» Passage given:

::::

= Belmont Castle =

Former English mansion

Belmont Castle depicted in 1797

Belmont Castle was a neo-Gothic mansion near Grays in the English county of Essex. Built c. 1795 to designs by the little-known Thomas Jeffery, and surrounded by extensive pleasure grounds, it was the most prominent building in the parish, but was demolished in 1943 to make way for a chalk quarry. The castle and its occupants had played a significant role in the town's life for over a hundred years. The name has been adopted by a primary school - Belmont Castle Academy.

::::

» Task requirements:
1. Write out the Belmont Castle passage word for word, the stretch from "Belmont Castle was" through "Belmont Castle Academy.".
2. Pick up the Belmont Castle passage after its last sentence and keep writing it.

» Record set:
::::

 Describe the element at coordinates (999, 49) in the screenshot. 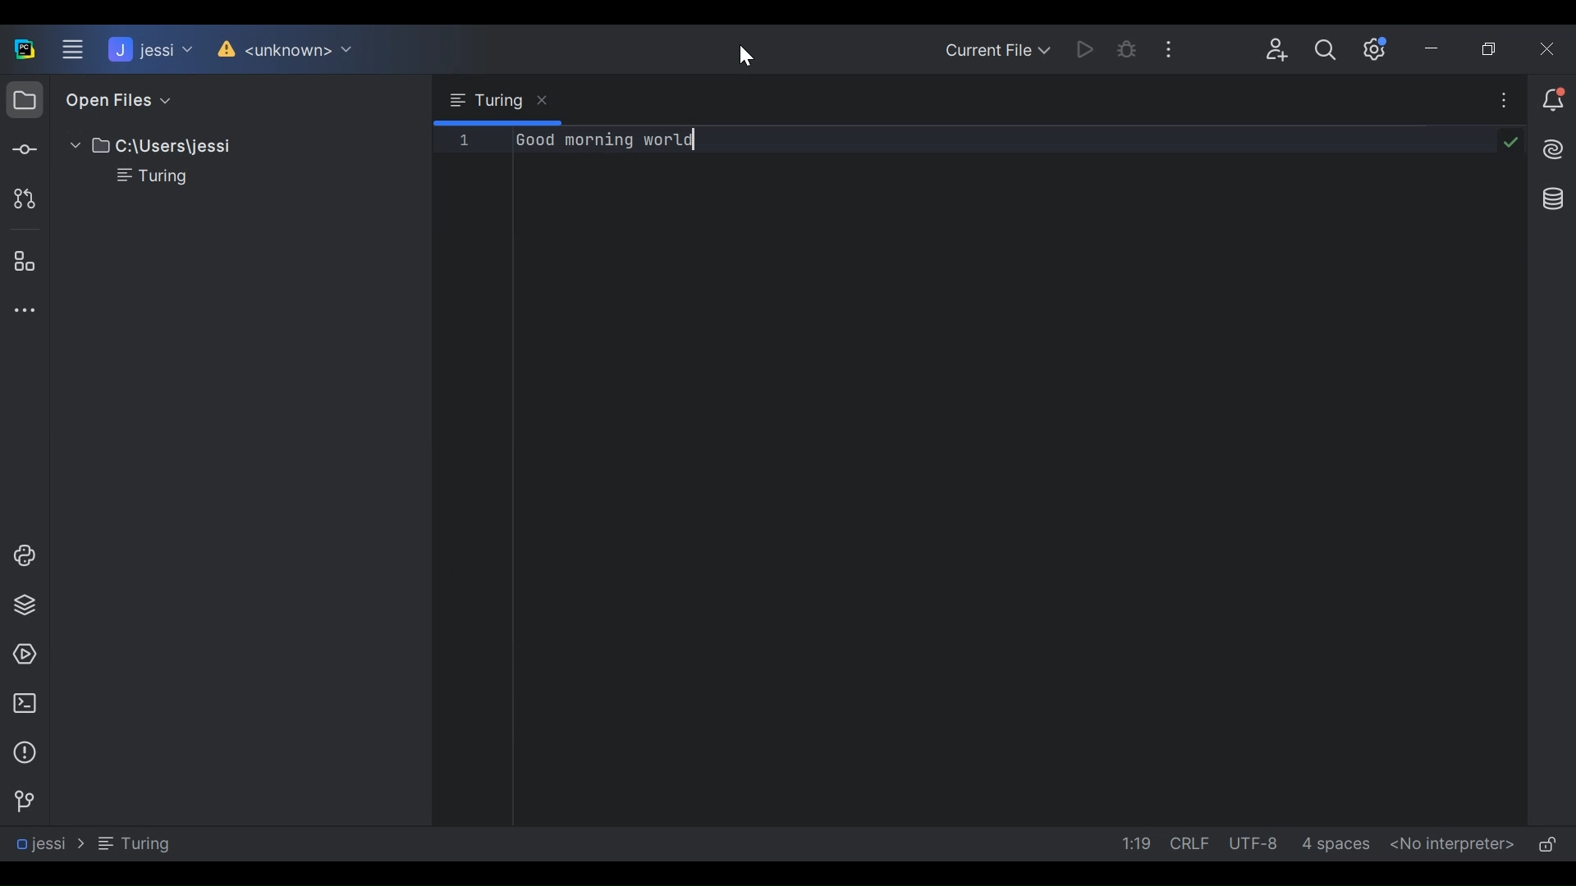

I see `Current File` at that location.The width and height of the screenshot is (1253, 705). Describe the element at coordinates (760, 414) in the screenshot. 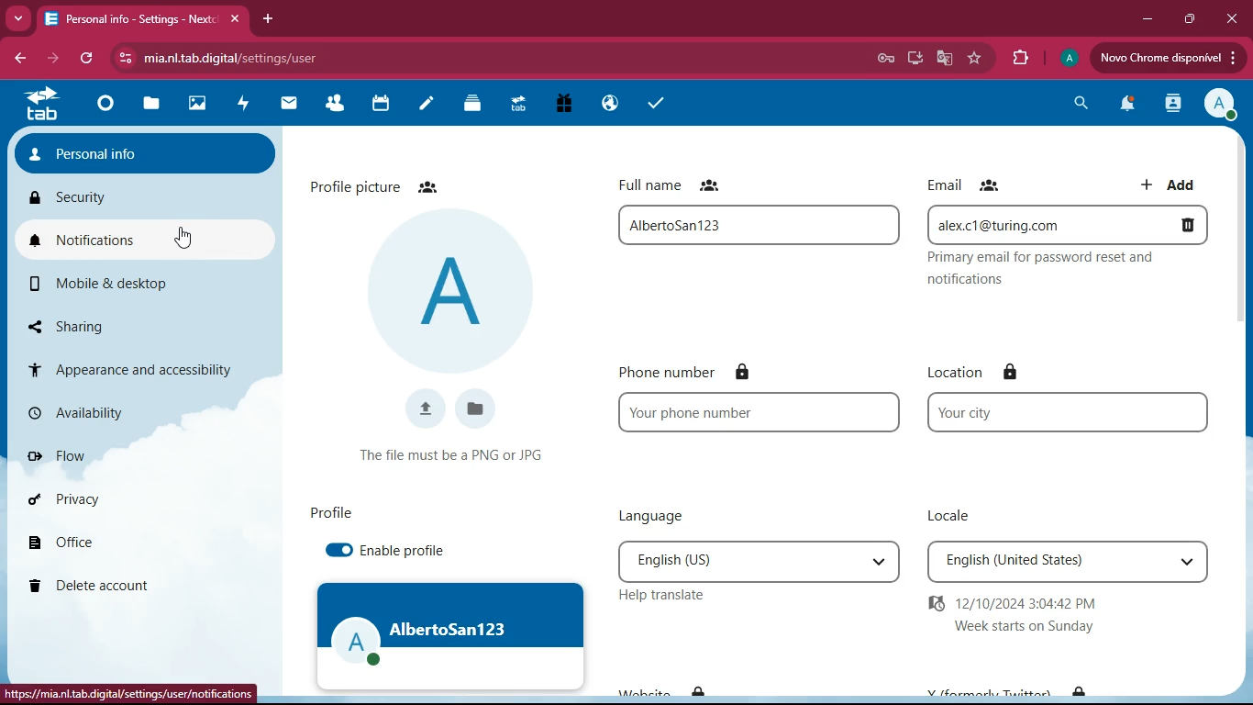

I see `phone number` at that location.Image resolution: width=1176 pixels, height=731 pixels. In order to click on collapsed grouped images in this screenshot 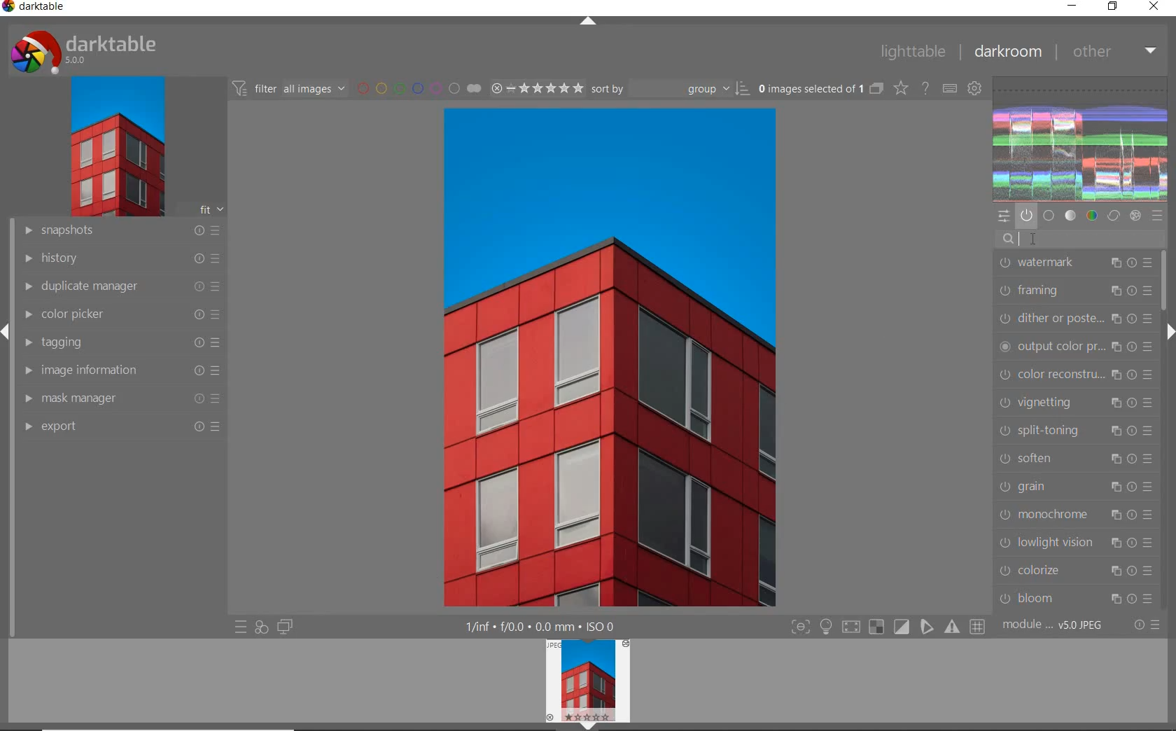, I will do `click(877, 87)`.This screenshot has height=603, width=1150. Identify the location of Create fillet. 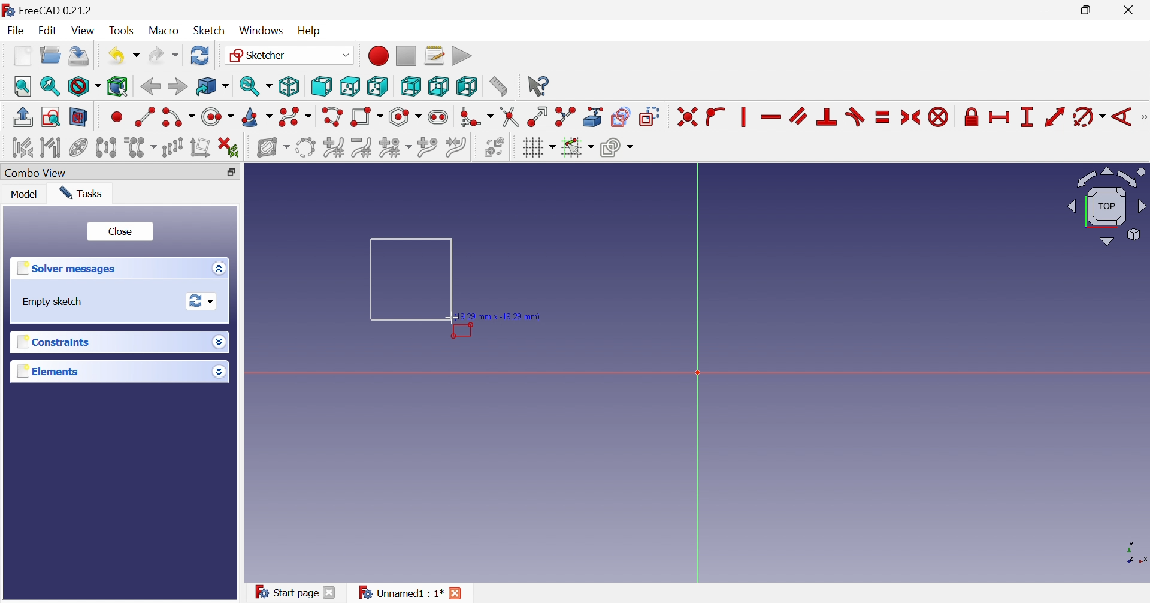
(476, 117).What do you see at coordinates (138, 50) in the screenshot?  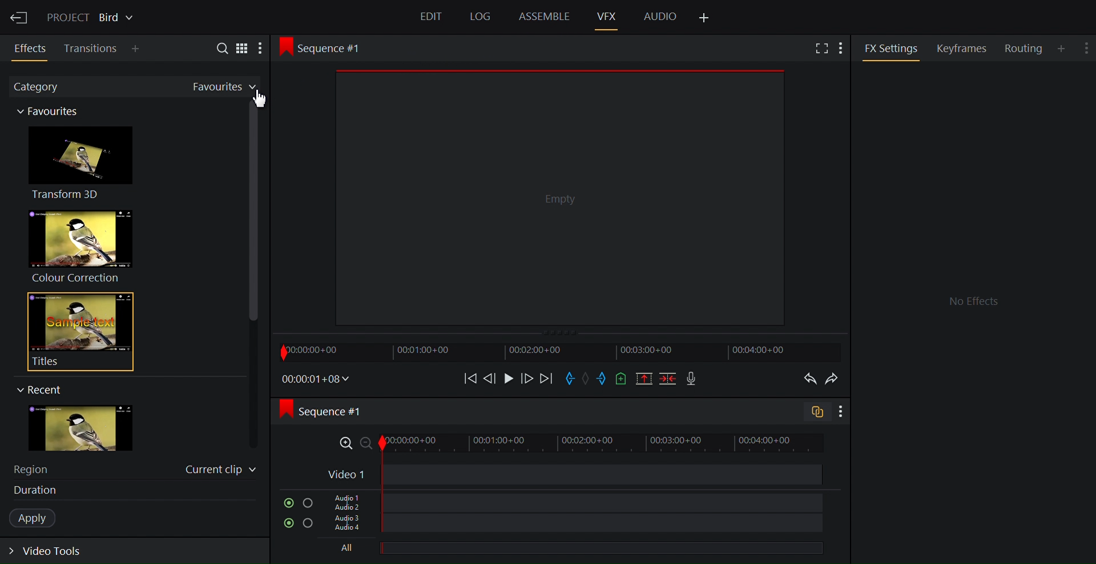 I see `Add Panel` at bounding box center [138, 50].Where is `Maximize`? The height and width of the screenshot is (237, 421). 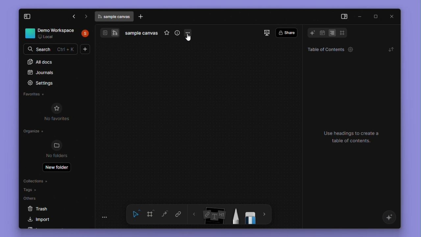 Maximize is located at coordinates (375, 16).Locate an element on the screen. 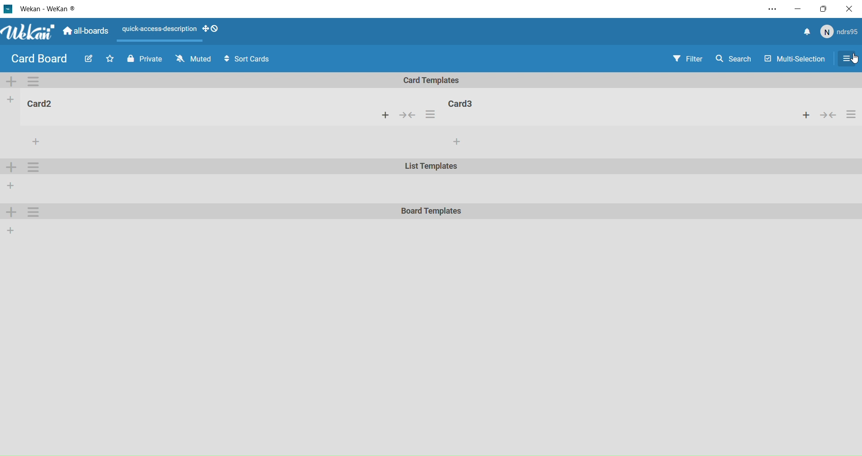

::::

» Per-task answers:
1.
Belmont Castle was a neo-Gothic mansion near Grays in the English county of Essex. Built c. 1795 to designs by the little-known Thomas Jeffery, and surrounded by extensive pleasure grounds, it was the most prominent building in the parish, but was demolished in 1943 to make way for a chalk quarry. The castle and its occupants had played a significant role in the town's life for over a hundred years. The name has been adopted by a primary school - Belmont Castle Academy.

2.
==History==
Belmont Castle was built c. 1795 for Zachariah Button, a wealthy local landowner, who also owned a neighbouring chalk quarry. During the 1840s, when the property was occupied by the Webb family, it was the seat of local cricket matches as well as a circle of music lovers mentioned by the pianist and writer Alice Diehl in her memoirs. One of its later owners, Edward R. Parker, who lived at Belmont Castle from 1880 until 1900, was chairman of the board of governors Orsett of the Poor Law Union board of governors. During his time there, Belmont's park was often used for local events, including a political rally in support of the Franchise Bill attended by 2000-3000 people in 1884. In the 20th century, the house was only sporadically occupied and chalk quarries increasingly encroached upon the pleasure grounds, although they were still used for charity fetes into the 1930s. When the Dobree family, the last tenants of the entire house, departed in 1930, the mansion was divided into individual rented flats and meeting rooms. The remaining land was let out to local farmers for grazing cattle and to the Tilbury Gas Company who used the North Lawn as a sports field and rented part of the mansion to use for changing rooms. The last owner of the property was the Associated Portland Cement Company, who had the mansion demolished in 1943 to make way for yet another chalk quarry.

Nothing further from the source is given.